优选地,第一固相萃取柱为C18固相萃取柱;第二固相萃取柱为Silica固相萃取柱;第一固相萃取柱用甲醇活化;第二固相萃取柱用第二溶剂进行活化。
优选地,第一溶剂为正己烷/乙酸乙酯的混合,其中正己烷/乙酸乙酯的体积比为95:(4-6);第二溶剂为正己烷和乙酸乙酯的混合,其中正己烷和乙酸乙酯的体积比为95:(4-6)。
优选地,用甲醇和第二溶剂洗脱的次数为2-4。
优选地,步骤1)洗脱时加入甲醇的体积为6-12 mL;复溶时加入的第一溶剂的体积为2-3ml;步骤2)洗脱时加入的第二溶剂的体积为6-16ml;复溶时加入的甲醇的体积为0.25-0.5ml。
优选地,所述缩水甘油酯包括棕榈酸缩水甘油酯C16:0-GE、硬脂酸缩水甘油酯C18:0-GE、油酸缩水甘油酯C18:1-GE、亚油酸缩水甘油酯C18:2-GE、亚麻酸缩水甘油酯C18:3-GE中的一种以上。
优选地,步骤(2)中,液相色谱测定以ACQUITY UPLC HSS T3柱为色谱柱,流动相为甲醇/超纯水,甲醇和超纯水的体积比为9:1~10:0;甲醇/超纯水流动相的梯度洗脱时间为0-15.2min;柱温为25℃-35℃,进样量为5-20μL。
优选地,步骤(2)中,质谱测定是以多重反应监测模式进行定量,大气压化学电离离子源,正离子监测模式,探针温度为490-510℃,离子源温度为140-160℃,脱溶剂气流速为900-1100L/h,碰撞气流速为0.14-0.16mL/min,电晕电流为1.4-1.6μA,电晕电压为3.4-3.6KV。
对本发明所述方法进行方法学评价,验证本方法的线性关系、检出限、定量限以及方法回收率,评价步骤包括:
(1)标准溶液的配制:
1)高浓度标准储备液的配制:准确称取C16:0-GE、C18:0-GE、C18:1-GE、C18:2-GE、C18:3-GE标准品各10 mg(精确至0.1 mg),分别用甲醇溶解并定容至10 mL,从而配制得到C16:0-GE、C18:0-GE、C18:1-GE、C18:2-GE、C18:3-GE的高浓度标准储备液(1 mg/mL),置于-20 °C保存待用。
2)混合标准溶液的配制:分别移取10 μL的C16:0-GE、C18:0-GE、C18:1-GE、C18:2-GE、C18:3-GE的高浓度标准储备液(1 mg/mL)于10 mL容量瓶中,采用甲醇稀释定容至10mL,从而得到5种GEs浓度均为1000 ng/mL的混合标准溶液,并用甲醇进一步稀释得到5、10、50、100、200、400 ng/mL的混合标准溶液,待用。
(2)样品前处理
准确称取0.500 g植物油样品,用甲基叔丁基醚/乙酸乙酯(4:1,V/V)溶解,使待测液样品浓度为250 mg/mL。
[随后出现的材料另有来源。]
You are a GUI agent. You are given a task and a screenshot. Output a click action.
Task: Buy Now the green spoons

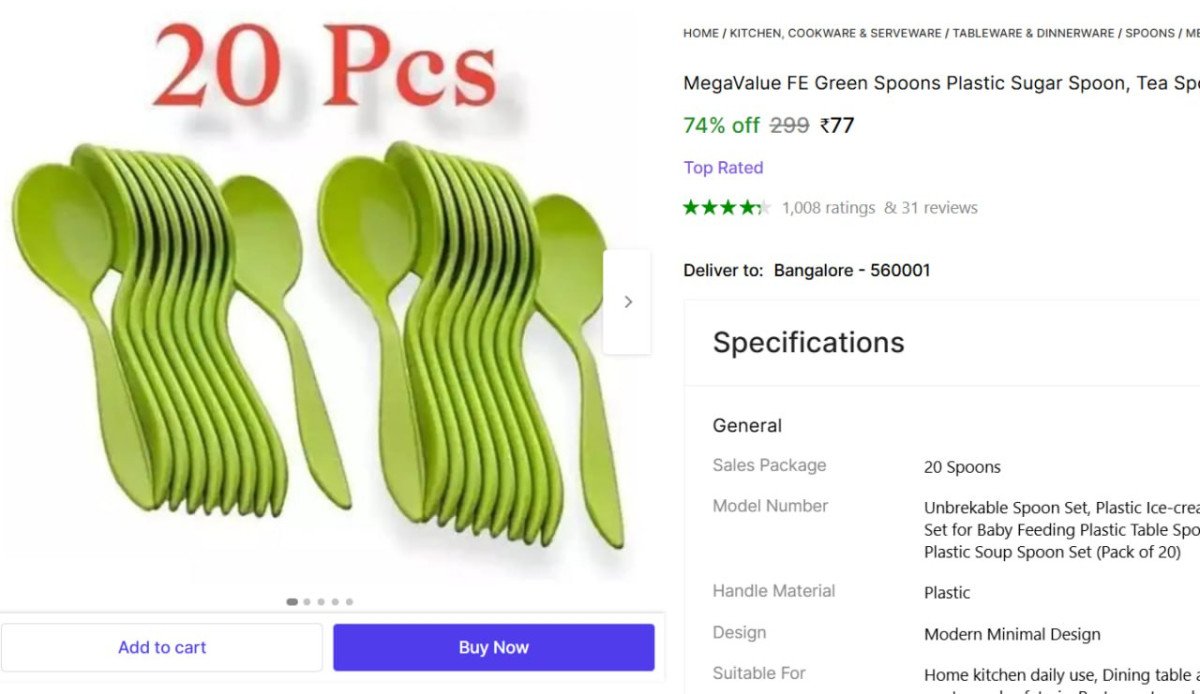[x=494, y=647]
C18固相萃取柱 (1000 mg) 分3次用2 mL甲醇活化,用移液枪吸取200μL待测样品溶液上样,再分3次用3 mL甲醇洗脱样品,洗脱液用玻璃试管收集,氮气吹干后加入3 mL 正己烷/乙酸乙酯( 95:5,V/V ),充分涡旋震荡复溶。
把玻璃试管中的3mL样品溶液转移到经活化的Silica固相萃取柱 (1000 mg)(分3次用2 mL正己烷/乙酸乙酯( 95:5,V/V)活化)上,再分3次用3 mL正己烷/乙酸乙酯( 95:5,V/V )清洗玻璃试管并转移到Silica固相萃取柱 (1000 mg)上,进行洗脱。洗脱液用玻璃试管收集,氮气吹干后加入0.5 mL 甲醇,充分涡旋震荡复溶,最后转移到液相瓶中待 UPLC-MS/MS 测定。
(3)UPLC-MS/MS测定条件
液相色谱条件:采用ACQUITY UPLC HSS T3 超高效液相色谱柱(1.8 μm, 2.1 mm×100mm);流动相A为甲醇,流动相B为超纯水;柱温35 °C,进样量5 μL。采用梯度流动相洗脱程序,见表1。
表1 流动相洗脱条件
质谱条件:大气压化学电离离子源(APCI),正离子监测模式,探针温度 500℃,离子源温度150℃,脱溶剂气流速 1000 L /h,碰撞气流速0.15 mL/min,电晕电流1.5 μA,电晕电压3.5 KV。采用多重反应监测模式(MRM)进行定量。5种GEs的多反应监测离子对见表2。
表2 5种GEs的多反应监测离子对
注:* 为定量离子。
(4)方法学评价
1)基质效应
基质效应(Matrix Effect)是指由基质中含有的其他组分引起的分析信号的抑制或增强现象,对LC-MS/MS定量检测结果准确性造成影响。分别配制C16:0-GE、C18:0-GE、C18:1-GE、C18:2-GE、C18:3-GE浓度均为100 ng/mL的纯溶剂混合标准溶液与基质混合标准溶液,通过上机检测得到将基质混合标测定值和溶剂混合标测定值,基质效应进行计算,以对本方法的基质效应进行评价。基质效应的计算公式如下:
基质效应(%)= 基质混合标测定值/溶剂混合标测定值 "×100"
2)线性关系
对配制好的一系列梯度浓度的C16:0-GE、C18:0-GE、C18:1-GE、C18:2-GE、C18:3-GE混合标准溶液(5、10、50、100、200、400 、1000 ng/mL)进行上机检测,对各浓度的GEs的出峰进行积分,并根据积分结果进行线性拟合,以对本方法的线性关系进行评价。
3)检出限和定量限
仪器检出限和定量限:在最优条件下,利用甲醇对5种GEs的标准溶液进行稀释,并上机检测,根据检测结果分析本方法的仪器检出限和定量限,其中仪器检出限为3倍信噪比时标准溶液的浓度,定量限为10倍信噪比时标准溶液的浓度。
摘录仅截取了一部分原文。